La circolare introduce anche criteri oggettivi per determinare la durata dei percorsi formativi e il numero di crediti recuperabili. La durata minima dei corsi viene infatti calcolata in funzione dei crediti residui e della gravità delle violazioni, mentre il recupero avviene secondo un rapporto pari a 0,25 crediti per ogni ora di formazione, con possibilità di presentare piani formativi articolati in più moduli e ottenere il riconoscimento progressivo dei crediti maturati.
Per quanto riguarda gli investimenti, la nota individua diverse tipologie di interventi idonei al recupero dei crediti, purché sostenibili e coerenti con le caratteristiche dell’impresa. Tra questi figurano sistemi di monitoraggio ambientale, dispositivi di protezione individuale intelligenti, tecnologie per la sorveglianza sanitaria, soluzioni di robotica e automazione per attività pericolose, droni per monitoraggi e ispezioni e sistemi di realtà virtuale o aumentata destinati alla formazione e all’addestramento. Sono considerati validi anche gli investimenti realizzati con il supporto di contributi pubblici.
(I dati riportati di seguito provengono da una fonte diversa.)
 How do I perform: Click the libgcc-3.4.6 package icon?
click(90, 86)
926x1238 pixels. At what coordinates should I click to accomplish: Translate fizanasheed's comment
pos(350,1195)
La nota disciplina infine l’iter procedurale per la presentazione delle domande di recupero crediti, che dovranno essere trasmesse telematicamente all’Ispettorato territoriale competente mediante l’apposita modulistica. La Commissione valuterà la proposta presentata dall’impresa o dal lavoratore autonomo, attribuendo i crediti anche sulla base dell’entità degli investimenti effettuati: 1 credito per investimenti compresi tra 5.000 e 25.000 euro, 3 crediti per investimenti tra 25.000,01 e 50.000 euro e 6 crediti per investimenti superiori a 50.000 euro.
Con queste linee guida l’Ispettorato Nazionale del Lavoro fornisce un primo quadro operativo per l’applicazione uniforme del sistema di recupero dei crediti della patente nei cantieri, valorizzando la formazione e gli investimenti in prevenzione quali strumenti per migliorare concretamente i livelli di salute e sicurezza sul lavoro.